SEPTEMBER saw fit to teach us all how chaotic the schedule becomes during marching band season. This was also when Cameron’s school bag went missing (originally believed to be stolen, but merely misplaced for a month by what has to be the single most clueless sports coach in existence except possibly the moron who went for the field goal in the Alabama/Auburn game YOU KNOW WHO YOU ARE SPANKY). Cameron was still able to take his ACTs, on which he scored so well that Congress asked him to fix the budget (but clearly didn’t listen to him).
OCTOBER was full of concerts, work, ham radio events, the end of the marching band season, sugared-up short dudes with little, plastic pumpkins, and a surprising lack of death, dismemberment, and dismay — unless we start talking about mid-term GRADES, a topic of some contention. The local ham radio community managed to score 147 points for emergency testing without actually doing anything special for it — the public service year ended in October with well over 2000 staff-hours dedicated to events, leaving us all too tired to care about a dedicated test. (Also eliminating the need for one quite nicely.)
We remembered, remembered the Fifth of NOVEMBERed (some of us with an actual fifth, if you know what we mean). The kids passed their finals for Fall term, and we enjoyed an excellent Thanksgiving with family, except for the part where Tabitha claimed that it would be good to have a chupacabra as a parent. (Unless you’re a goat.) Cameron also visited more college campuses, and has applied to three and been accepted at one (we expect the other two to happen Any Minute Now[tm]). We also ended up sinking more money into that spare car, which is now on the verge of being replaced. This is made easier by the fact that the kids still don’t want to drive due to nobody native to this town ever having learned how before getting a license.

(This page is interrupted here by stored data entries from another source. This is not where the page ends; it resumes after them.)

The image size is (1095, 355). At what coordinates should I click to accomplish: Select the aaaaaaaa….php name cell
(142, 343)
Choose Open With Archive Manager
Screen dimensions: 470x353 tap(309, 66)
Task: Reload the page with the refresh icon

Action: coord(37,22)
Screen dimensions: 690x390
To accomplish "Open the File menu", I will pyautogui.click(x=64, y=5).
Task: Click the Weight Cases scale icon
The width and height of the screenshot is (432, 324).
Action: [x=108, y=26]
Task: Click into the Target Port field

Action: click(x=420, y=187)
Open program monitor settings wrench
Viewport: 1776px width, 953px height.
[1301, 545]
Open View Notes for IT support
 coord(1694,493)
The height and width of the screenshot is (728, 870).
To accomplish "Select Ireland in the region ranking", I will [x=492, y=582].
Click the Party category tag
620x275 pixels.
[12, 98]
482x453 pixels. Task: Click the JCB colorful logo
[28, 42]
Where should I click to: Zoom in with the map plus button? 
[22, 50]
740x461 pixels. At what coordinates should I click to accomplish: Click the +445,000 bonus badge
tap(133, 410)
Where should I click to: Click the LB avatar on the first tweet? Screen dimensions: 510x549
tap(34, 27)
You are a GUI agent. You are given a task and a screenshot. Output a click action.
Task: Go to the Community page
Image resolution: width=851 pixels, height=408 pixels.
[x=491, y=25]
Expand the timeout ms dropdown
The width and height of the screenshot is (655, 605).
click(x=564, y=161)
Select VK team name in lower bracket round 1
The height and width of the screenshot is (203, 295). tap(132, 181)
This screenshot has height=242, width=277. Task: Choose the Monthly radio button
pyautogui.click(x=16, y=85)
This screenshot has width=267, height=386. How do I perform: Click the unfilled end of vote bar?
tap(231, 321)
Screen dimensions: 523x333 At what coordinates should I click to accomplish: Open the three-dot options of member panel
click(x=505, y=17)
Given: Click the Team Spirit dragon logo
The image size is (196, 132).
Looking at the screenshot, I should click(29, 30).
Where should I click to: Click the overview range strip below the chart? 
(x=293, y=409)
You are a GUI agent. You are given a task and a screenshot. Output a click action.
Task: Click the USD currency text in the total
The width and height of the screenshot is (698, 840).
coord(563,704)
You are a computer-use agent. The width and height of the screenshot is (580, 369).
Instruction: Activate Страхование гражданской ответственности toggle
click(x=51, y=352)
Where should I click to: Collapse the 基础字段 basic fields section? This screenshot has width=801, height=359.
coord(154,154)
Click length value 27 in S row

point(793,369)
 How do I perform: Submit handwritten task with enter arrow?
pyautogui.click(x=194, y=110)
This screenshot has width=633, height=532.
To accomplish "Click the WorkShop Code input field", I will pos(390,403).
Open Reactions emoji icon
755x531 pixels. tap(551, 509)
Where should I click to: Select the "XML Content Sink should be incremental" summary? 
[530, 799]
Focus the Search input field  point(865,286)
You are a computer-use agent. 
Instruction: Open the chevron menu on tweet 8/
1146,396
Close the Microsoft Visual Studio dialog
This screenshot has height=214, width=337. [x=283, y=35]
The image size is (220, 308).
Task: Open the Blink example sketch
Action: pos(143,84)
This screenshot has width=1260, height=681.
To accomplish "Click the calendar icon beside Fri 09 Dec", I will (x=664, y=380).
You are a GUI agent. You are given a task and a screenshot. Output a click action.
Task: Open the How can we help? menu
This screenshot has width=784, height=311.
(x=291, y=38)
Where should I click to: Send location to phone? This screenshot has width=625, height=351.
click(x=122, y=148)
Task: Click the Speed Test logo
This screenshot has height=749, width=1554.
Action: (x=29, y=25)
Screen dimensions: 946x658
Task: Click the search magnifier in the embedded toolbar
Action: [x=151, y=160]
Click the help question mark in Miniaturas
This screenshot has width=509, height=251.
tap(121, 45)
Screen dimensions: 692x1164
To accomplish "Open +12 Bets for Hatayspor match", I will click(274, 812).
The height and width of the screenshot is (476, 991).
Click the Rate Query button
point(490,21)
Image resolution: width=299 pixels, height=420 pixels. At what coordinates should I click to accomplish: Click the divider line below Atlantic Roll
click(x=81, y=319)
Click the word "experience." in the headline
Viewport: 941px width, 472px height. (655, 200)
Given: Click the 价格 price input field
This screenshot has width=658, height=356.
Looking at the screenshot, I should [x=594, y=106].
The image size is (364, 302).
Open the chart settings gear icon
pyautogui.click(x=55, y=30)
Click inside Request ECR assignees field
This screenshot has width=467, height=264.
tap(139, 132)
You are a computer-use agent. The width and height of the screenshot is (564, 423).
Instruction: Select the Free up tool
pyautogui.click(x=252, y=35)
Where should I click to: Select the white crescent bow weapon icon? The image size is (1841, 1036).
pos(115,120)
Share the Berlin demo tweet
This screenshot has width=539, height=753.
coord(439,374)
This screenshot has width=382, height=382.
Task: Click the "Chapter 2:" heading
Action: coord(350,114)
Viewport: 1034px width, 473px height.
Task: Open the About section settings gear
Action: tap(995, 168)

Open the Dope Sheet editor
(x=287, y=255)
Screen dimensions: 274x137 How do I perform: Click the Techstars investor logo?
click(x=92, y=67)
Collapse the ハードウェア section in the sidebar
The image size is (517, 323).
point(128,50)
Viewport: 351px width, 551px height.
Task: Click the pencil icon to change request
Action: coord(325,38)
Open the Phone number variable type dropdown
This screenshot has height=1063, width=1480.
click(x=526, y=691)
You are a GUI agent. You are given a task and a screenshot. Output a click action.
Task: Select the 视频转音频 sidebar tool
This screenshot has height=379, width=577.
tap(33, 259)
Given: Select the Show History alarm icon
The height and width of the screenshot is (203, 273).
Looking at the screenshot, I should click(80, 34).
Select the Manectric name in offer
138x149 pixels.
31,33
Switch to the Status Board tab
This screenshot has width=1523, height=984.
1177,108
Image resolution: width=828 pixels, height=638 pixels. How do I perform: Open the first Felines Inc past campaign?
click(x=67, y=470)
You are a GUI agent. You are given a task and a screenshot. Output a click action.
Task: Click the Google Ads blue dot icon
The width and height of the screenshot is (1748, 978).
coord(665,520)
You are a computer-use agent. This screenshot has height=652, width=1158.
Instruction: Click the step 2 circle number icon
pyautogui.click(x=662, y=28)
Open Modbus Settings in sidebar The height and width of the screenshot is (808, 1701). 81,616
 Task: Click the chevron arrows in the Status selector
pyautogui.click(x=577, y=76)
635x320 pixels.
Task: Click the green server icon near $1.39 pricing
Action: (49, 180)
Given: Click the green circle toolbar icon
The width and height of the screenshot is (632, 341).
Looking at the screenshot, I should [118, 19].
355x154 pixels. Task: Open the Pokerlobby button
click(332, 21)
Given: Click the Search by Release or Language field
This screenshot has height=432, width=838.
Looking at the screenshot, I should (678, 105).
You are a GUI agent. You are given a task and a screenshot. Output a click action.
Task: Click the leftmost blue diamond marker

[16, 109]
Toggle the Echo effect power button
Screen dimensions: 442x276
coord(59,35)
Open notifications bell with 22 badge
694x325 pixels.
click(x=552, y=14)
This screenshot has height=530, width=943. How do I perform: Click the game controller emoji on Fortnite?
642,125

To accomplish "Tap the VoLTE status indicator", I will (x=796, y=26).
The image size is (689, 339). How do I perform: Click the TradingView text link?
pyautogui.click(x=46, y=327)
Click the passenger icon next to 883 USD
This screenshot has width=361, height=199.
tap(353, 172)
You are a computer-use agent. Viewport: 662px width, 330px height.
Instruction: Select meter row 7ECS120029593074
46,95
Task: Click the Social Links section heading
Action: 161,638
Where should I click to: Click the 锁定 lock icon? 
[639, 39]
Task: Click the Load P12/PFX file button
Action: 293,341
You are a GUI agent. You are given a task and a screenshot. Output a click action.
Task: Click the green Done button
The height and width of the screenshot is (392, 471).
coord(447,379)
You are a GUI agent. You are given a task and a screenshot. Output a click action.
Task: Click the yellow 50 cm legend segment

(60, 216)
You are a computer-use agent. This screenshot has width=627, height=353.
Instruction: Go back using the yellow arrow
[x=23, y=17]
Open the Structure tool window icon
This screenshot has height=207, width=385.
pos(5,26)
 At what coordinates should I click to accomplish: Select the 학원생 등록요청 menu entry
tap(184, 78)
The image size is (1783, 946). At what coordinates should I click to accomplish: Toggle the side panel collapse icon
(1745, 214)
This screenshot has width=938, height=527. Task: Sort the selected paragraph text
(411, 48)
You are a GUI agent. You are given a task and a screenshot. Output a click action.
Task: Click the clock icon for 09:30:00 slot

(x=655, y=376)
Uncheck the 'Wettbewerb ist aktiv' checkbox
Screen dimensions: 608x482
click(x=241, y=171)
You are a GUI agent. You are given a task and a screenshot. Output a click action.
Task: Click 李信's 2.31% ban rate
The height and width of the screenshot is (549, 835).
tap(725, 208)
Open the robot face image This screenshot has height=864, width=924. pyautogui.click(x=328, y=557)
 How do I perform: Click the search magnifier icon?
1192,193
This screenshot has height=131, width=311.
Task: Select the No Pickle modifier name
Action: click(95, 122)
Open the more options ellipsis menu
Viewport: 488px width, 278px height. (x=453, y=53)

DECEMBER, like Aunt Minnie, gave us many gifts we did not want and can’t return. Scott experienced the joy of a colonoscopy and the amnesia-inducing drug they give you, much to Heidi’s amusement. Heidi’s mother, Vicki, had surgery to remove a fairly small cancer and will likely need mild radiation or chemotherapy. Tuxedo proved herself to be the single stupidest feline ever ensconced at the Chateau by eating so many hair ties, bread closers, hairs, dead labor leaders, and insulation bits that she nearly died and required surgery to remove these things from her colon. We are considering renaming her Steve Austin due to the cost. This was all nicely offset by the fact that Cameron received (several months after being approved) his Eagle Scout award, making all of us very proud (except Tux, who was in surgery at the time, and Molly, who has little use for the interloping humans).
Nietzsche one said that anything that does not kill us makes us stronger. We should be able to bench press a Buick by now. But we’re all here, having fun, and looking forward to a better 2014.